Enfin, la première étape (dont débat actuellement le Parlement fédéral) ne permettra d’atteindre que la moitié des objectifs. La seconde, une réforme fiscale écologique, a déjà fait l’objet d’une forte contestation au stade de la consultation. À ce jour, le scénario qui verrait la mise en place d’une politique énergétique qu’on ne pourrait pas financer faute d’accord politique ne semble donc pas totalement exclu.

Il n’est pas question de revenir sur la décision de fermer les centrales nucléaires suisses, mais le projet doit encore être sérieusement amélioré. Pour le moment, les voix critiques sont très nombreuses. Le peuple aura donc sans doute le dernier mot. S’il a l’impression qu’on lui cache une partie de la vérité, le savant projet de transition énergétique sur lequel le gouvernement planche depuis quatre ans passera sans nul doute à la trappe.

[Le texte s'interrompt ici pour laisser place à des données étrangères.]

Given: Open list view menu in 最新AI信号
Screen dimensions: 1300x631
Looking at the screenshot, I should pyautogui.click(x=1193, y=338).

Article paru dans l'Agefi du 18.09.15

04/03/2015

Climat : éviter les défis utopiques

Doris Leuthard a annoncé la couleur: le Conseil fédéral a fixé un objectif très élevé dans la perspective de la conférence de Paris qui se tiendra en décembre prochain. Les émissions de gaz à effet de serre devront baisser de 50% d’ici 2030 par rapport à 1990, ce qui place la Suisse dans le peloton des pays les plus ambitieux. Si la Ministre de l’énergie s’est montrée optimiste et confiante dans la capacité des entreprises à relever le défi, du côté des milieux économiques, les réactions sont pour le moins réservées.

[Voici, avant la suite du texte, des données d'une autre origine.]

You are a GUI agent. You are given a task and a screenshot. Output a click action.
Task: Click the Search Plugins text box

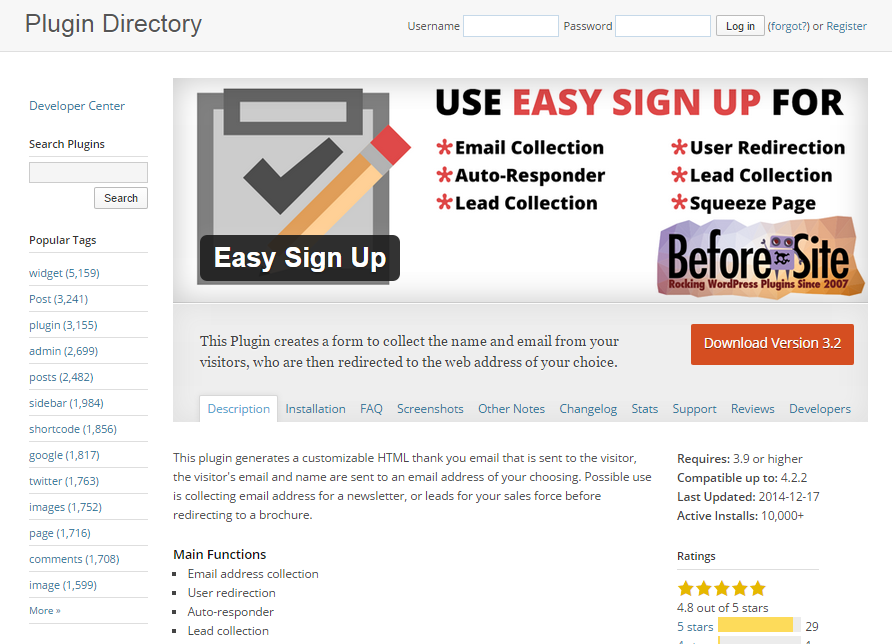88,172
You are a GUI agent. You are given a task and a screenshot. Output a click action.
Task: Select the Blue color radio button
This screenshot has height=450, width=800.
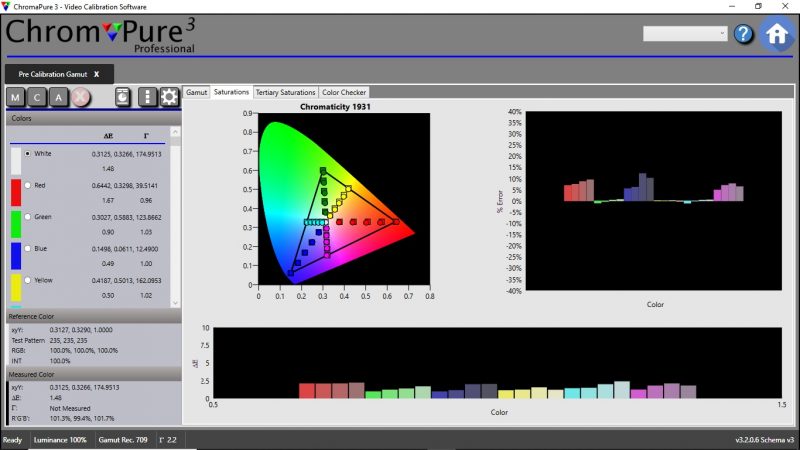pyautogui.click(x=27, y=248)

Avec ses 8 millions d’habitants, la Suisse ne produit que 0,1% des émissions mondiales de gaz à effet de serre. Sa responsabilité dans le réchauffement climatique d’origine humaine est donc infinitésimale. Tant que des pays comme les Etats-Unis ou la Chine ne s’attelleront pas sérieusement au problème, personne ne remarquera d’effet sur le climat.

La Suisse n’a rien à se reprocher. Elle a rempli son objectif pour la première période d’engagement sous le Protocole de Kyoto. Elle s’est engagée à réduire ses émissions de 20% d’ici 2020. Mais en raison d’une production énergétique pauvre en émissions de carbone et de la faible présence d’industries lourdes sur le territoire national, chaque effort supplémentaire demandé aux entreprises et à la population est proportionnellement beaucoup plus onéreux en Suisse. La baisse des émissions passera forcément encore par des hausses de taxes et par un durcissement des contraintes dans les domaines des transports et des bâtiments.

L’économie ne remet pas en question l’engagement de la Suisse dans les négociations sur le climat. Cependant, entre un projet de stratégie énergétique 2050 à la limite de la démesure et une réforme fiscale écologique qui s’annonce redoutable, l’économie recommande d’éviter les défis utopiques.

Ceux qui réclament sans cesse que la Suisse montre l’exemple au reste du monde devraient changer de discours. Le reste du monde ne nous regarde pas dans l’espoir que nous lui montrions la voie de la vertu. Chaque pays cherche d’abord à défendre ses intérêts économiques. Aucun ne les sacrifiera au nom de la protection du climat. A nous de faire de même et de veiller qu’en Suisse, la course à l’excellence climatique fasse davantage de gagnants que de perdants.